SMB Port Alternatives for Remote Access
SMB (Server Message Block) was known originally as Common Internet File System (CIFS). The SMB protocol supports mapping drives over legacy port 139 for NetBIOS or port 445 over TCP. SMB is a file sharing protocol that enables mapped drive access using built-in native tools on Windows PC’s such as “Net Use”.
Over time the SMB Protocol has been updated to improve security (SMB1/CIFS), reduce chattiness (SMB2) and improve performance (SMB3).
SMB Security Concerns
Typically, Internet service providers block SMB Ports to prevent issues with security and malware by preventing remote mapped drive direct access over SMB Port 445. SMB Requires port 445 to be open, which is prone to malware including the likes of infamous offenders like Wannacry, Sasser, Nimda, Petya/NotPetya, and more. If SMB Ports are open, an infected computer will search its Windows network for Server shares accepting traffic on TCP ports 135-139 or 445 indicating the system is configured to run SMB. It’s a constant worry and reoccurring nightmare to think about having ports 137-139 and/or port 445 open to the internet waiting for the next exploit – which is why they are always blocked.
The SMB protocol has no built-in options to prevent files from being encrypted or renamed, alerting, or detecting ransomware attacks. This means ransomware such as WannaCry can spread automatically without victim participation.
SMB Port Remote Access
To facilitate remote access mapped drives, businesses have often granted access to SMB ports over a VPN tunnel. This provides some level of security, however in addition to SMB Port 445 other ports are needed to allow remote PC’s to authenticate and resolve server names and shares internally. This increases the attack surface for potential Malware and Ransomware and adds an additional support burden on IT Staff who need to maintain and support remote mapped drives for users. While MAC Address filtering can be used to limit SMB Port access, this further adds to the complexity of managing file share remote access and associated support costs.

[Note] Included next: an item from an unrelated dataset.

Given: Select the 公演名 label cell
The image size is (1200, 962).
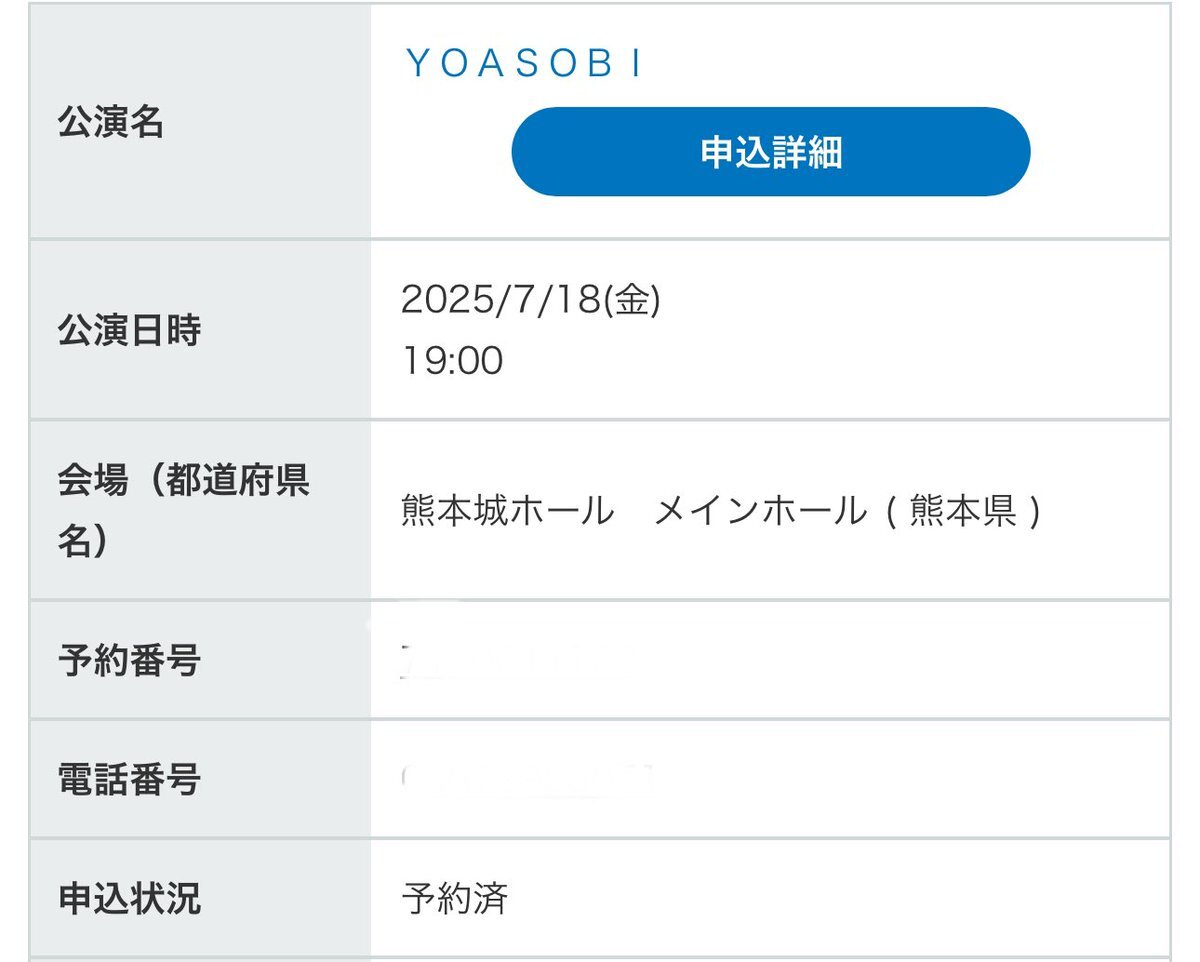Looking at the screenshot, I should [200, 122].
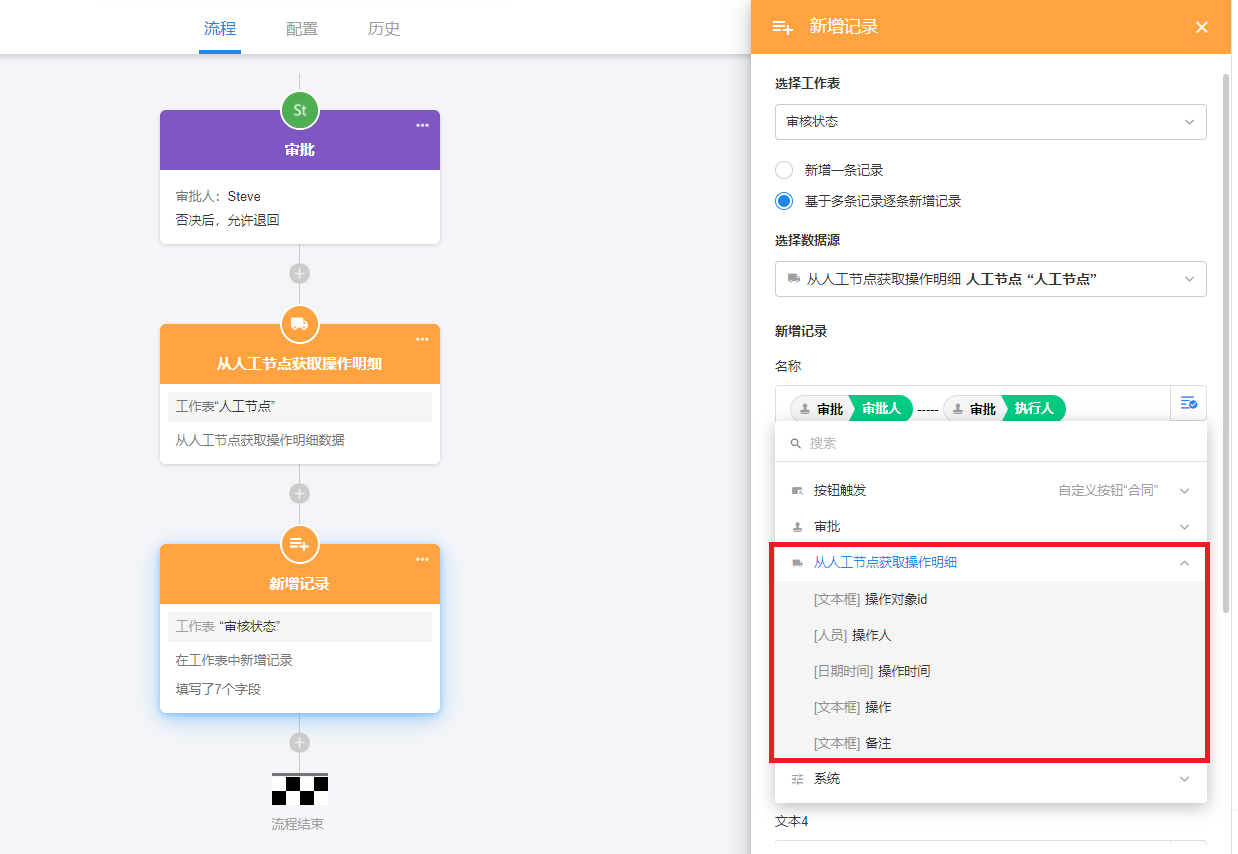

Available soon? We have been following SMB/QUIC protocol with quite a bit of interest, and as partner with the Microsoft Azure File Shares teams we have known about it for a while now. Initially it’s only available in Azure based Windows 2022 VM’s. Our thinking is part of the reason is most firewall/security vendors don’t yet support routing QUIC protocol and aren’t yet comfortable routing it since they can’t inspect the network traffic inside of the https UDP packets, can’t restrict access using firewall policies, and are unable to implement logging and reporting. SMB over QUIC could be useful in the short term for internal LAN based networks such as Azure File Shares traffic since it would be in a controlled network environment and it may speed up and secure internal SMB file share access. From what we are seeing, even if firewall vendors and ISP’s come on board, not too many enterprises are keen to allow mapping of their internal network shares directly over the internet without any front-end security, file type blocking, size restrictions, or traffic inspection and reporting capabilities.
SMB protocol has been around since 1983, with new exploits being found year after year for decades. Enterprises will rightfully remain cautious when allowing direct access to any internal resource from external networks over the SMB/QUIC protocol.
In the meantime, MyWorkDrive already converts Windows based SMB/CIFS file shares into secure file shares that can be accessed anywhere using TCP https/SSL port 443 over highly encrypted RSA 4096 and TLS 1.2 FIPS compliant protocols that are available and supported today.
MyWorkDrive will support SMB either way, and will continue to support our Web Brower based access, Windows Mapped Drive and Mobile clients as the SMB protocol evolves alongside our connectivity to Azure File Shares or Blob Storage using Azure AD Authentication (Entra) over API.